Listing for finding displayed items:
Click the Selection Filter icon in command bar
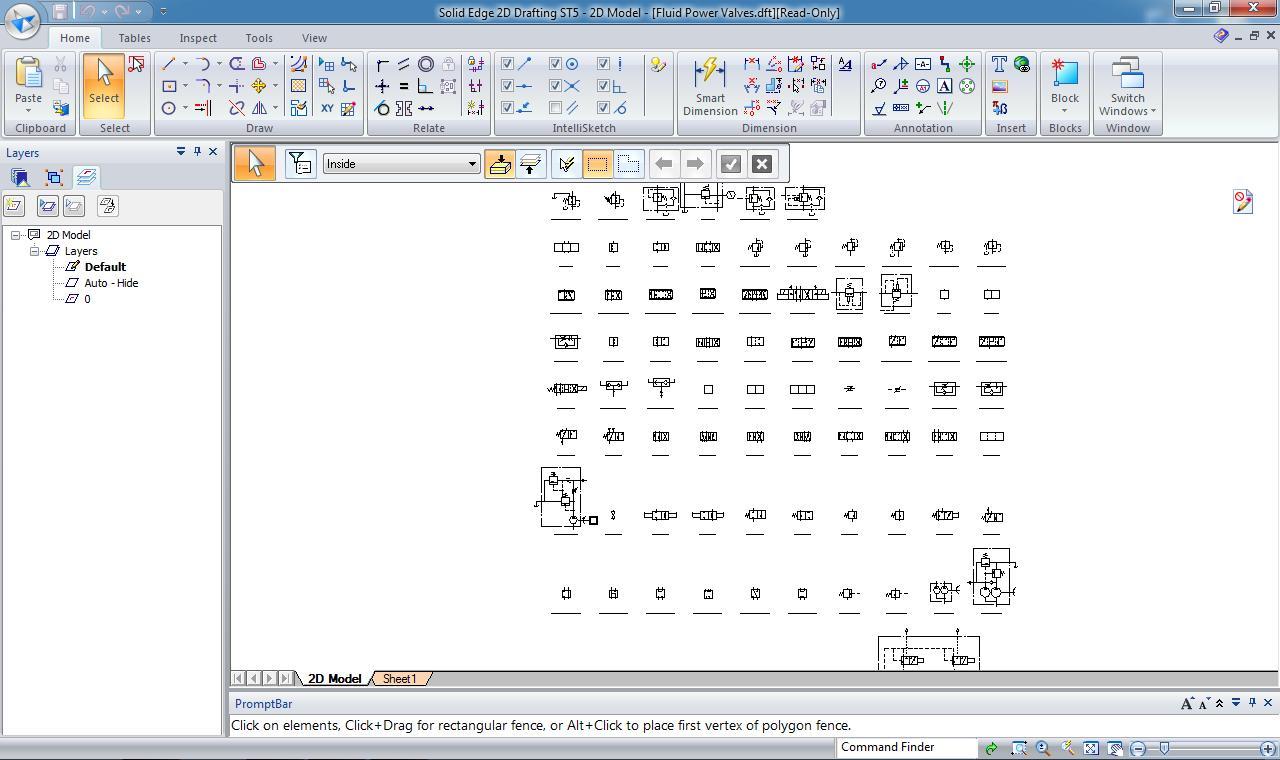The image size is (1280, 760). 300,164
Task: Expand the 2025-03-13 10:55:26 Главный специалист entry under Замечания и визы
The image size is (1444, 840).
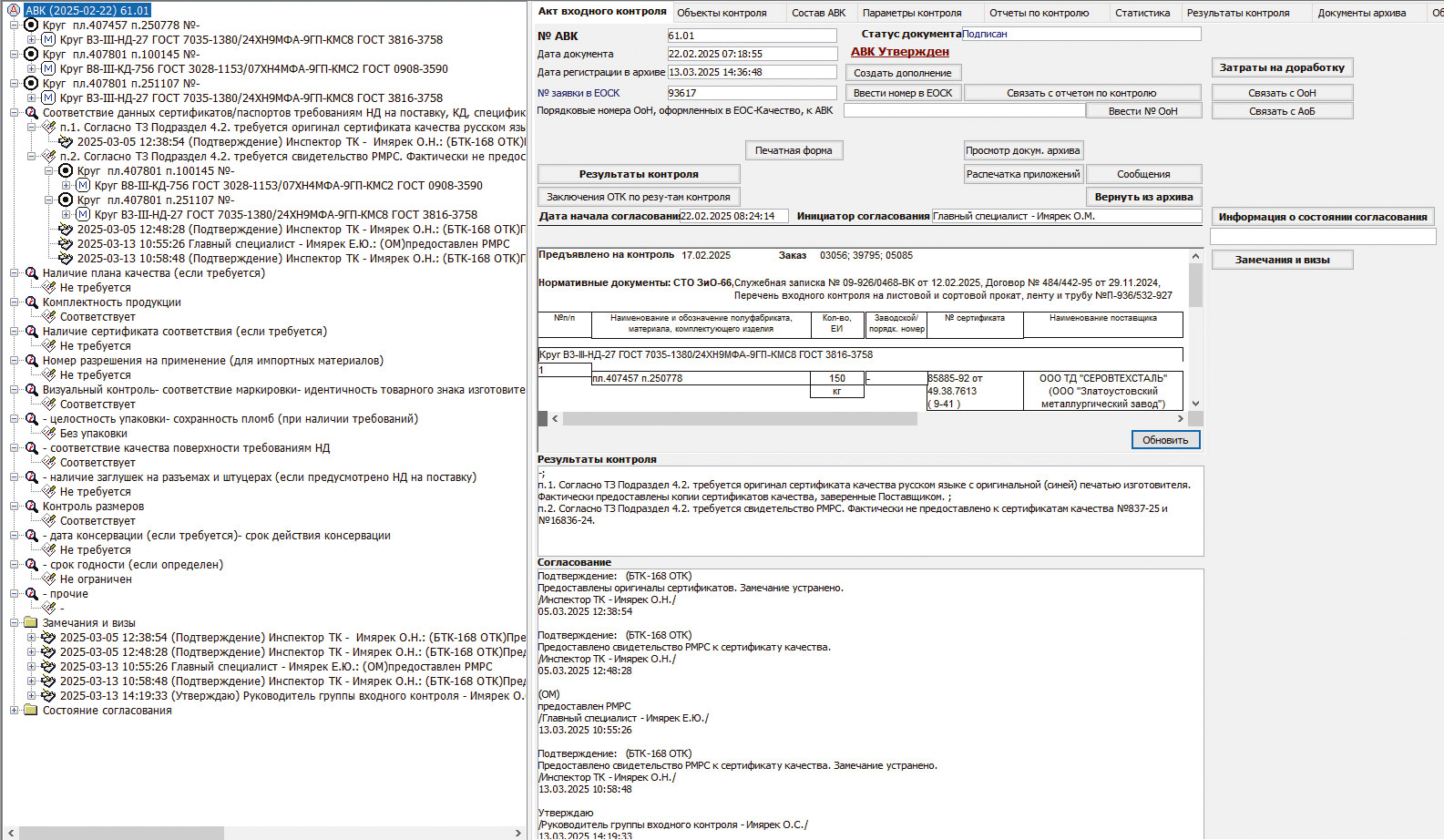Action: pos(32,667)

Written task:
Please render the listing above as a numbered list, leaving out blank lines. Omit the pictures from your answer.

Final result:
1. Click the Selection Filter icon in command bar
2. The image size is (1280, 760). 300,164
3. Task: Expand the 2025-03-13 10:55:26 Главный специалист entry under Замечания и визы
4. The image size is (1444, 840).
5. Action: pos(32,667)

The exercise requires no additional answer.